> **Exercise goal**
Within the records below, reproduce without change the lines from the line that has "FARÁNDULA (570, 23)" through the line that has "El Personaje (342, 2477)", and only those.

Source records:
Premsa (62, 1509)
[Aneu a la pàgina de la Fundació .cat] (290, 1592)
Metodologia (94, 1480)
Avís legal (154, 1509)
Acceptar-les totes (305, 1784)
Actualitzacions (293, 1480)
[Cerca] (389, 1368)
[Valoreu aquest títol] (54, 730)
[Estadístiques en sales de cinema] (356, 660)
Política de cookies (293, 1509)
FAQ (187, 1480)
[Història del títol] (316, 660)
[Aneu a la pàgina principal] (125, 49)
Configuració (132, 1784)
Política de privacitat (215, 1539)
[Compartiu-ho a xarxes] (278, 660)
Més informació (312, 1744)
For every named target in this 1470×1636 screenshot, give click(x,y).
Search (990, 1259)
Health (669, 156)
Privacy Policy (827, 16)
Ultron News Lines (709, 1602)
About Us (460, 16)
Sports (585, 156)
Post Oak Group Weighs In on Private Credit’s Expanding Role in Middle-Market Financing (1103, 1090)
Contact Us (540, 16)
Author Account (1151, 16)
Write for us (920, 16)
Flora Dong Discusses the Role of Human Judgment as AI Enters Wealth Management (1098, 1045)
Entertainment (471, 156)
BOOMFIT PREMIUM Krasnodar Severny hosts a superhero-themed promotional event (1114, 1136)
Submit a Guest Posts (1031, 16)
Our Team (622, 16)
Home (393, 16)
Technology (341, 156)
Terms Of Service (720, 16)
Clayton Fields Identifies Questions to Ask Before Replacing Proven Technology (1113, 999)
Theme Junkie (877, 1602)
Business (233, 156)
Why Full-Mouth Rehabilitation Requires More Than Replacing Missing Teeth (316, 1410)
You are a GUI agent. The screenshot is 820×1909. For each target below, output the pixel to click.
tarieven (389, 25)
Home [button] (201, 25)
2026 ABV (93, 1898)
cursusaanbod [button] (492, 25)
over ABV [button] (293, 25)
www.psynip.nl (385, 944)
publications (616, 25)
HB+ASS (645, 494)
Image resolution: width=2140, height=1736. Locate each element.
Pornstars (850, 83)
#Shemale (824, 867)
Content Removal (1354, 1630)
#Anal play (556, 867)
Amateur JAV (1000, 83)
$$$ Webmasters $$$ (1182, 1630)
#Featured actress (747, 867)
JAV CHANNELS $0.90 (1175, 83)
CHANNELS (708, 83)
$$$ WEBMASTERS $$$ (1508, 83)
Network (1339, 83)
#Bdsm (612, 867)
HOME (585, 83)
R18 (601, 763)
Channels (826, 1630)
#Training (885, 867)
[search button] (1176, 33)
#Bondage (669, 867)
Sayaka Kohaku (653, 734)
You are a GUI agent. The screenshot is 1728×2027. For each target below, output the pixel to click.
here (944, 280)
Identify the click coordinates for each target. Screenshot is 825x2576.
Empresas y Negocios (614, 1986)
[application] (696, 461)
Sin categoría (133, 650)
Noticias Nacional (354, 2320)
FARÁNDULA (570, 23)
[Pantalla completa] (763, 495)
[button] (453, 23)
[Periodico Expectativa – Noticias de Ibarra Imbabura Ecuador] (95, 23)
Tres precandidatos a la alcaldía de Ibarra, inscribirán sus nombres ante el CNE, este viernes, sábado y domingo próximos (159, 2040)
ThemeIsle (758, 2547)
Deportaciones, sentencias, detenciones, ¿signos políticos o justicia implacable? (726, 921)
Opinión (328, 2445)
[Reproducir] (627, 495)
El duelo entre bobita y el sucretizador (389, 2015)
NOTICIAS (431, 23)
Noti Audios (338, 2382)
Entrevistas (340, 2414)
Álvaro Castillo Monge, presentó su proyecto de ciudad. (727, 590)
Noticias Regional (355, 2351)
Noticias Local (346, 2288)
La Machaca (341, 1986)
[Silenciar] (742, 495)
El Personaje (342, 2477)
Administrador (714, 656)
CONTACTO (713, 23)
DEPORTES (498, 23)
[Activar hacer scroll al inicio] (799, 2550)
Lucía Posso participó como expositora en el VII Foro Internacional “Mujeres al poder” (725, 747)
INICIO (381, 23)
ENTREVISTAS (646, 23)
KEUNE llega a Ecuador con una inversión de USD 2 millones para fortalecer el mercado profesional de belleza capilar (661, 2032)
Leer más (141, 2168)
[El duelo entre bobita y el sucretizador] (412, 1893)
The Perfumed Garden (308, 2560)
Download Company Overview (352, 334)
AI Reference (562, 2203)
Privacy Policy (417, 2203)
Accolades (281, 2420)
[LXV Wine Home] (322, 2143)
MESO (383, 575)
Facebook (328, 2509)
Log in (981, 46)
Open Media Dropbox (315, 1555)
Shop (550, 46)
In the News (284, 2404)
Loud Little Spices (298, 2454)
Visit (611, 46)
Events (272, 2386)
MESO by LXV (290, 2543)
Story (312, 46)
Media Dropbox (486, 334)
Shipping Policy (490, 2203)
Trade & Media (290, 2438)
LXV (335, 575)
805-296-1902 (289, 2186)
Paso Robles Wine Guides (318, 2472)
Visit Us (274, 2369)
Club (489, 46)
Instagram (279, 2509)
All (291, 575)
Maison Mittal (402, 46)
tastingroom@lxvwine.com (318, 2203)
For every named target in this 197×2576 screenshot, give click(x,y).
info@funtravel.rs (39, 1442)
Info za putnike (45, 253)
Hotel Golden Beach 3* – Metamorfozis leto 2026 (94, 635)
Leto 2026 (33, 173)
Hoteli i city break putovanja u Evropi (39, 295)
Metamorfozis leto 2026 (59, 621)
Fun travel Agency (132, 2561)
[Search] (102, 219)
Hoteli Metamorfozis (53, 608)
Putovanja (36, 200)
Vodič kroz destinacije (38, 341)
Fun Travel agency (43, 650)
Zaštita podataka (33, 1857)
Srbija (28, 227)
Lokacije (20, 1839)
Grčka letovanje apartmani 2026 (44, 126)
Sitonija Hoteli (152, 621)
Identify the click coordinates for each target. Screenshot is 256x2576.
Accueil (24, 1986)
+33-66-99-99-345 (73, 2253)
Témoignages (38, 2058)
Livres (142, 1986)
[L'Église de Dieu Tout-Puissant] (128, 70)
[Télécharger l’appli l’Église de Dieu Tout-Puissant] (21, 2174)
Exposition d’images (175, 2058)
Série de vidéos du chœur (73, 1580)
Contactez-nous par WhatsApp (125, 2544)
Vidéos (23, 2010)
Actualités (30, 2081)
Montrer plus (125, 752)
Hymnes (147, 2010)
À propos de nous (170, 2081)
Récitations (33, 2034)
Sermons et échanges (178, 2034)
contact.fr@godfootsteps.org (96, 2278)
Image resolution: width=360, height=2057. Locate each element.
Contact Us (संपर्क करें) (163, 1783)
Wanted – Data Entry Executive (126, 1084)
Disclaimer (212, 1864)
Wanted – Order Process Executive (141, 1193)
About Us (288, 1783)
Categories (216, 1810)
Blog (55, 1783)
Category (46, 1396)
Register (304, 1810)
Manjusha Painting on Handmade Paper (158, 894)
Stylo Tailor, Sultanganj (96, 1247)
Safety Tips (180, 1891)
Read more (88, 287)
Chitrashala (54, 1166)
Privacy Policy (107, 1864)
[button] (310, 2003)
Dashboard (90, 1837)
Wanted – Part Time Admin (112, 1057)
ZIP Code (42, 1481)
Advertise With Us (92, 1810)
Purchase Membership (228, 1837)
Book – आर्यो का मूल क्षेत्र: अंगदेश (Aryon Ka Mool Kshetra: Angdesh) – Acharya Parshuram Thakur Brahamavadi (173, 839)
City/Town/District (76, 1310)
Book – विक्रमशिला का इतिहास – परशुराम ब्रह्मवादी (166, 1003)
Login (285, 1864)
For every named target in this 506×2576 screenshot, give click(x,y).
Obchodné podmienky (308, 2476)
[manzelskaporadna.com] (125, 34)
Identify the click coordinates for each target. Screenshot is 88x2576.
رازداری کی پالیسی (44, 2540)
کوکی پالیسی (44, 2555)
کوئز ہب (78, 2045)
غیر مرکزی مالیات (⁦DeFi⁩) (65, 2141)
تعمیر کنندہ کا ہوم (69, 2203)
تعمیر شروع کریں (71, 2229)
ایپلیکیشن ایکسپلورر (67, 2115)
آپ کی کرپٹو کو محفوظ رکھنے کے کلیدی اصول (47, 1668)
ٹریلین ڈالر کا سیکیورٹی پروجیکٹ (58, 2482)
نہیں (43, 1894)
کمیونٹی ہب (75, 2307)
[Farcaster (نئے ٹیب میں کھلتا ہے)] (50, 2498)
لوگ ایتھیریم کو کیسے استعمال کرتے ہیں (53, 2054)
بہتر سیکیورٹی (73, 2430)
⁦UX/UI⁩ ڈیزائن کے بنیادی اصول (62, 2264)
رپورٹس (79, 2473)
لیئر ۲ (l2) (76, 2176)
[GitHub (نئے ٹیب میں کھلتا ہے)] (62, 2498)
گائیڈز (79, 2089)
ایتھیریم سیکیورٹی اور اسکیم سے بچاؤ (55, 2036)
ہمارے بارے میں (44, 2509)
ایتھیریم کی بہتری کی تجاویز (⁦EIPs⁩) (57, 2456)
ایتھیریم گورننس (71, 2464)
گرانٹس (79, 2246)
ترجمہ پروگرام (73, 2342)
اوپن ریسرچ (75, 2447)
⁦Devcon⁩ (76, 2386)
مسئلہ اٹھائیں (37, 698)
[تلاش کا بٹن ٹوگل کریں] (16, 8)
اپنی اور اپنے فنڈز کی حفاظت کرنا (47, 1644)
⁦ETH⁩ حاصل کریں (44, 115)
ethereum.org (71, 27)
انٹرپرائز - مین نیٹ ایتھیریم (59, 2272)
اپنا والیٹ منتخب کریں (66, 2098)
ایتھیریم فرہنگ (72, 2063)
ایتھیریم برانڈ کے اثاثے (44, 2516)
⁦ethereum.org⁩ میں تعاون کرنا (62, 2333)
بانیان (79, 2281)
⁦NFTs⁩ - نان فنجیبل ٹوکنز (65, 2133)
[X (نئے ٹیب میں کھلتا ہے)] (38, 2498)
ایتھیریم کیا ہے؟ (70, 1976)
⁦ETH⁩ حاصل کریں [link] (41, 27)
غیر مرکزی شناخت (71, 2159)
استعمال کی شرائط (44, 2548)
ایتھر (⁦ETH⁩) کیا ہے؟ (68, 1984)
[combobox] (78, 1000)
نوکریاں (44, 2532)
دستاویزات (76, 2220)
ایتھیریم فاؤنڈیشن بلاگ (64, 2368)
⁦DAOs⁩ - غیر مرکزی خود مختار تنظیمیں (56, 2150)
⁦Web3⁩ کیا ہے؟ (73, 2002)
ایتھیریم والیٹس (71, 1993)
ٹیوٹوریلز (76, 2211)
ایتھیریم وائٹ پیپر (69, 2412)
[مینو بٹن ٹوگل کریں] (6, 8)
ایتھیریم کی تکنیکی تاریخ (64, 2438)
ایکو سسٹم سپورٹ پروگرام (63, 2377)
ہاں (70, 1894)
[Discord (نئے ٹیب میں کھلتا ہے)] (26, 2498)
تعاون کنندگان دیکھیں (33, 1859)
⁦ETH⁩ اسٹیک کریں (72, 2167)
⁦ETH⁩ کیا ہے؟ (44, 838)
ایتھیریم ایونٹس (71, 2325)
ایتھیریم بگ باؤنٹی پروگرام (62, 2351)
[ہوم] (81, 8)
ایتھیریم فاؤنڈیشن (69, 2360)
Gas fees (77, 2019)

> **Result**
FARÁNDULA (570, 23)
[Pantalla completa] (763, 495)
[button] (453, 23)
[Periodico Expectativa – Noticias de Ibarra Imbabura Ecuador] (95, 23)
Tres precandidatos a la alcaldía de Ibarra, inscribirán sus nombres ante el CNE, este viernes, sábado y domingo próximos (159, 2040)
ThemeIsle (758, 2547)
Deportaciones, sentencias, detenciones, ¿signos políticos o justicia implacable? (726, 921)
Opinión (328, 2445)
[Reproducir] (627, 495)
El duelo entre bobita y el sucretizador (389, 2015)
NOTICIAS (431, 23)
Noti Audios (338, 2382)
Entrevistas (340, 2414)
Álvaro Castillo Monge, presentó su proyecto de ciudad. (727, 590)
Noticias Regional (355, 2351)
Noticias Local (346, 2288)
La Machaca (341, 1986)
[Silenciar] (742, 495)
El Personaje (342, 2477)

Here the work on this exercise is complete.